Von Karl-Heinz Wocker

London, im März

Unter den britischen Konservativen geht ein Gespenst um. Viele Abgeordnete und sogar einige Minister behaupten in aller Öffentlichkeit, es gesehen zu haben, andere munkeln nur darüber, wenn sie unter sich sind. Man will ihm vor allem in ländlichen Wahlkreisen begegnet sein, in konservativen Hochburgen, wo die Räder stillzustehen drohen angesichts des drastisch verteuerten Benzins in einem Land mit Nordseeöl. Exorzistische Rituale, die man in Whitehall und sogar im Kabinettssaal von Downing Street beobachtet hat, deuten jedoch darauf hin, daß die Grenzen zwischen Glauben und Aberglauben selbst in der Führung der Partei und des Staates fließend geworden sind. Es handelt sich um das Gespenst der Mutlosigkeit.

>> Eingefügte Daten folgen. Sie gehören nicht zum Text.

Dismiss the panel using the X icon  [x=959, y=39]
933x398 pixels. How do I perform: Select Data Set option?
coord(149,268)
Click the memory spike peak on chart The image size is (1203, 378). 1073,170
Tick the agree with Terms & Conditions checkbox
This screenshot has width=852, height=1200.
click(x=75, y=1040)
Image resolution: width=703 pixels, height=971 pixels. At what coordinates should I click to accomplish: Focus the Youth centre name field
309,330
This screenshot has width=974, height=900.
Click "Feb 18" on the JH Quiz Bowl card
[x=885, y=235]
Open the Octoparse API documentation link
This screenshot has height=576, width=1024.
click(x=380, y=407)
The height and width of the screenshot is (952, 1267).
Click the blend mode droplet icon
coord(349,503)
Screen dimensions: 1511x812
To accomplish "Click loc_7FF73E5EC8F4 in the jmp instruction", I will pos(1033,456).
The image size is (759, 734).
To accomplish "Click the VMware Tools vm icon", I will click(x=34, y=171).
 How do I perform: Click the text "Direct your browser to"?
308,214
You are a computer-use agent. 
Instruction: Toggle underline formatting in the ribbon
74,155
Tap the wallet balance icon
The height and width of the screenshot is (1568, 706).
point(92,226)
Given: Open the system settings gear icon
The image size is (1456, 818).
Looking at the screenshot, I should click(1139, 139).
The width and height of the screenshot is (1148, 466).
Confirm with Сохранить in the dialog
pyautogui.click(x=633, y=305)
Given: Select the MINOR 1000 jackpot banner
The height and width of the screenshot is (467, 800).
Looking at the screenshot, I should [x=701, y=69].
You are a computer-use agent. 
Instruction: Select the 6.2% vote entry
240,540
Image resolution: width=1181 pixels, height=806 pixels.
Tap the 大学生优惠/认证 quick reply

Denn die konservative Regierung geht ins dritte Jahr ihrer Amtszeit, und die Blicke auf den Kalender werden bang und bänger. Spätestens im Frühjahr 1984 ist Wahltag, und nur ungern schiebt ein britischer Premierminister die Entscheidung, die früher anzusetzen sein (oder ihr) Privileg ist, bis zur letzten Woche hinaus. Ist die Lebensdauer des Parlaments erst einmal halb vorüber, genügt der simpelste Vorwand, um Neuwahlen anzusetzen. Frau Thatcher aber muß jede Hoffnung aufgeben, es könne sich eine günstige wirtschaftliche Situation ergeben, die der Regierung ein neues Mandat sichern würde. Das Jahr 1981 kann nach den Lasten, die der neue Staatshaushalt den Bürgern auflädt, abgeschrieben werden. Für 1982/83 steht der Höhepunkt der Arbeitslosigkeit ins Haus, und eine desillusionierte Industrie wird bis dahin keine außergewöhnlichen Anstrengungen unternehmen, um bei ungewisser Auftragslage und überhöhtem Pfundkurs unter eigenen Opfern so viele neue Arbeitsplätze zu schaffen, daß die Unbeschäftigtenziffern spürbar zurückgehen könnten. Das Finanzministerium warnt vor der Möglichkeit von 3,7 Millionen Arbeitslosen im Jahre 1983.

Ruf nach Burgfrieden

Ein solches innenpolitisches Szenarium ließe nur andere, äußere Gründe für einen vorgezogenen Wahltermin zu. Zwei sind denkbar: Nordirland und die Europäische Gemeinschaft. In beiden Fällen sorgt die Regierung Thatcher für periodisch wiederkehrende Schlagzeilen. Sie sollen bei den Briten das Bewußtsein wach halten, daß dort gravierende Probleme liegen. Beides würde, richtig gespielt, ausreichen, um den Wunsch nach einer Neuwahl zu rechtfertigen. Das würde auch jede Eskalation der Spannungen zwischen Ost und West – nichts ist Politikern lieber als ein Vorwand zum Ruf nach Burgfrieden. Was aber, wenn die Regierung in einen ganz normalen Wahlkampf gehen muß? Da beginnt die Gespensterseherei.